(Dataset records)
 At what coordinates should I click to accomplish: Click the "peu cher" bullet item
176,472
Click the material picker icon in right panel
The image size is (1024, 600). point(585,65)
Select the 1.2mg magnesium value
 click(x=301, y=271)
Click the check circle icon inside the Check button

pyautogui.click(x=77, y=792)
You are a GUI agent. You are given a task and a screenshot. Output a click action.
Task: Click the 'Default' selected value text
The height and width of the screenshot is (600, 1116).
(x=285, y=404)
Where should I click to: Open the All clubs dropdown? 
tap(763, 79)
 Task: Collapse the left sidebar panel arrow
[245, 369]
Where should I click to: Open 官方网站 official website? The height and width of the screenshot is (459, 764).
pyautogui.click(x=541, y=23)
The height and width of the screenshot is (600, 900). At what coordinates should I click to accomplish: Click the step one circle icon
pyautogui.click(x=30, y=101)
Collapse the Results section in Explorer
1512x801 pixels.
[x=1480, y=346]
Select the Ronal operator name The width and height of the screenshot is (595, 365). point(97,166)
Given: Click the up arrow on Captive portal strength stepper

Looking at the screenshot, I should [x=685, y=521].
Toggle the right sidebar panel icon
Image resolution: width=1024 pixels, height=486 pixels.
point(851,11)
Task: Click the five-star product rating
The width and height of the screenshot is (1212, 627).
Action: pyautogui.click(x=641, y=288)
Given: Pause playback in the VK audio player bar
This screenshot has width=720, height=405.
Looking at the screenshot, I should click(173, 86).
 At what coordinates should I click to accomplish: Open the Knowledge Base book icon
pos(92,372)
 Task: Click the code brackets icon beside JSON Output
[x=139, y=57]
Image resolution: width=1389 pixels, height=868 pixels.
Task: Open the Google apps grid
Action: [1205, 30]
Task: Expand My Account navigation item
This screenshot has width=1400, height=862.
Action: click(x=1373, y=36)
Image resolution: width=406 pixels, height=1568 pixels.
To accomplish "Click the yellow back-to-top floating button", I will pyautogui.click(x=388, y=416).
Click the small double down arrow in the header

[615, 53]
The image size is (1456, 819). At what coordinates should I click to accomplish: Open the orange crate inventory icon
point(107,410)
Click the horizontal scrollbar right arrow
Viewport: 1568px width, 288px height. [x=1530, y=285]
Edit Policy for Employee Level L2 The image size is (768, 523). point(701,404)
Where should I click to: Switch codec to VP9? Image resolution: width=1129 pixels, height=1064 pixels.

▸ **Directions for this task**
Copy the material above line for line, changing nothing.

▸ **Correct answer**
 At what coordinates should I click to accomplish: Click the "peu cher" bullet item
176,472
Click the material picker icon in right panel
The image size is (1024, 600). point(585,65)
Select the 1.2mg magnesium value
 click(x=301, y=271)
Click the check circle icon inside the Check button

pyautogui.click(x=77, y=792)
You are a GUI agent. You are given a task and a screenshot. Output a click action.
Task: Click the 'Default' selected value text
The height and width of the screenshot is (600, 1116).
(x=285, y=404)
Where should I click to: Open the All clubs dropdown? 
tap(763, 79)
 Task: Collapse the left sidebar panel arrow
[245, 369]
Where should I click to: Open 官方网站 official website? The height and width of the screenshot is (459, 764).
pyautogui.click(x=541, y=23)
The height and width of the screenshot is (600, 900). At what coordinates should I click to accomplish: Click the step one circle icon
pyautogui.click(x=30, y=101)
Collapse the Results section in Explorer
1512x801 pixels.
[x=1480, y=346]
Select the Ronal operator name The width and height of the screenshot is (595, 365). point(97,166)
Given: Click the up arrow on Captive portal strength stepper

Looking at the screenshot, I should [x=685, y=521].
Toggle the right sidebar panel icon
Image resolution: width=1024 pixels, height=486 pixels.
point(851,11)
Task: Click the five-star product rating
The width and height of the screenshot is (1212, 627).
Action: pyautogui.click(x=641, y=288)
Given: Pause playback in the VK audio player bar
This screenshot has width=720, height=405.
Looking at the screenshot, I should click(173, 86).
 At what coordinates should I click to accomplish: Open the Knowledge Base book icon
pos(92,372)
 Task: Click the code brackets icon beside JSON Output
[x=139, y=57]
Image resolution: width=1389 pixels, height=868 pixels.
Task: Open the Google apps grid
Action: [1205, 30]
Task: Expand My Account navigation item
This screenshot has width=1400, height=862.
Action: click(x=1373, y=36)
Image resolution: width=406 pixels, height=1568 pixels.
To accomplish "Click the yellow back-to-top floating button", I will pyautogui.click(x=388, y=416).
Click the small double down arrow in the header

[615, 53]
The image size is (1456, 819). At what coordinates should I click to accomplish: Open the orange crate inventory icon
point(107,410)
Click the horizontal scrollbar right arrow
Viewport: 1568px width, 288px height. [x=1530, y=285]
Edit Policy for Employee Level L2 The image size is (768, 523). point(701,404)
Where should I click to: Switch codec to VP9? Image resolution: width=1129 pixels, height=1064 pixels.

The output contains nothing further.